2016 was a year full of internet security issues from the Yahoo breach, to TalkTalk hack to US Election rigging and the massive Tesco Bank breach to an Internet crippling DDoS attack. Today, internet security is now no longer just the domain of techies and security experts, but the responsibility of all of us.
I remember my first computer. It was a ZX Spectrum, running with 48K of RAM on a Z80 processor running at 3.5 MHz. It was on this rubber-keyed machine that I learnt about for loops, if clauses and how much fun it was getting a computer to do your bidding, even if it was only to print “HELLO” all the way down the screen.
Today, many years later, I spend most days getting Just Eat’s computers to do what I want them to do.
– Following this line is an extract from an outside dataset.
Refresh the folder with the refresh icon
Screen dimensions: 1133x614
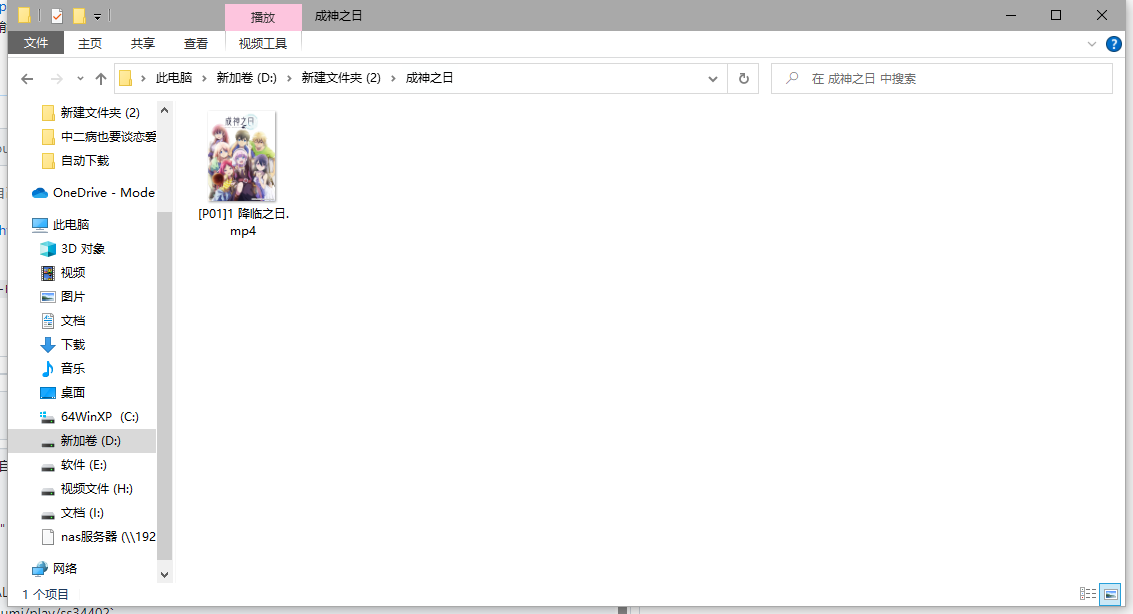click(x=744, y=78)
And it’s still as satisfying as it always was.
A few weeks ago, Troy Hunt came and visited Just Eat for the second year running, to lead a fresh group of our engineers through his two-day ‘Hack Yourself First’ security workshop. And I learned something new and interesting – how to get other people’s computers to do what I wanted them to…
(For those of you who don’t know, Troy is one of the world’s best known web security experts.)
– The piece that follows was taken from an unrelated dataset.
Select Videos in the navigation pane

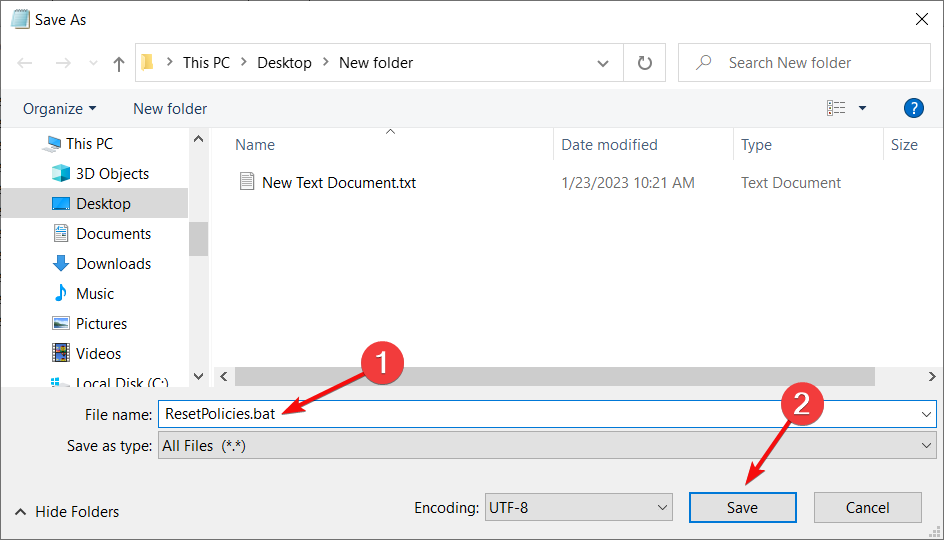coord(98,354)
Twenty Just Eat engineers participated in the workshop, which consisted of a mixture of an overview of some of the most common security flaws out there in the wild, taking us gently (and sometimes not-so-gently) through (among other things) SQL injection attacks, badly configured applications and poorly thought-out password policies. Not only did he show us what the implications were when these things happened, but showed us how to get our hands dirty and hack a demonstration website that he had made specifically to be hacked.
Now my interest was piqued. Of course, as a seasoned developer, I’d heard about most of the security flaws that Troy was talking about, but actually being able to hack a site and see what information gets compromised: getting someone else’s computer to do what I wanted it to do was even more satisfying than getting my own one to behave: having my trusty laptop break a website (albeit one written purposely to have these security holes), spam its reviews, and enumerate through all the registered users’ details in less than ten minutes was an eye-opener.
Troy’s workshop helped all of us to understand, through our own practical application & experience, that security is something we must all take responsibility for, and how to do this in a practical way.
Troy continues to be instrumental in highlighting security issues, and showing how to prevent or combat them (through his blog, his database of data leaks and his online courses). Our thanks to Troy for spending a couple of days giving us a fairly broad yet deep dive into some of these issues.
I for one was inspired to look deeper into this fascinating part of our industry, and the feedback suggests it wasn’t just me!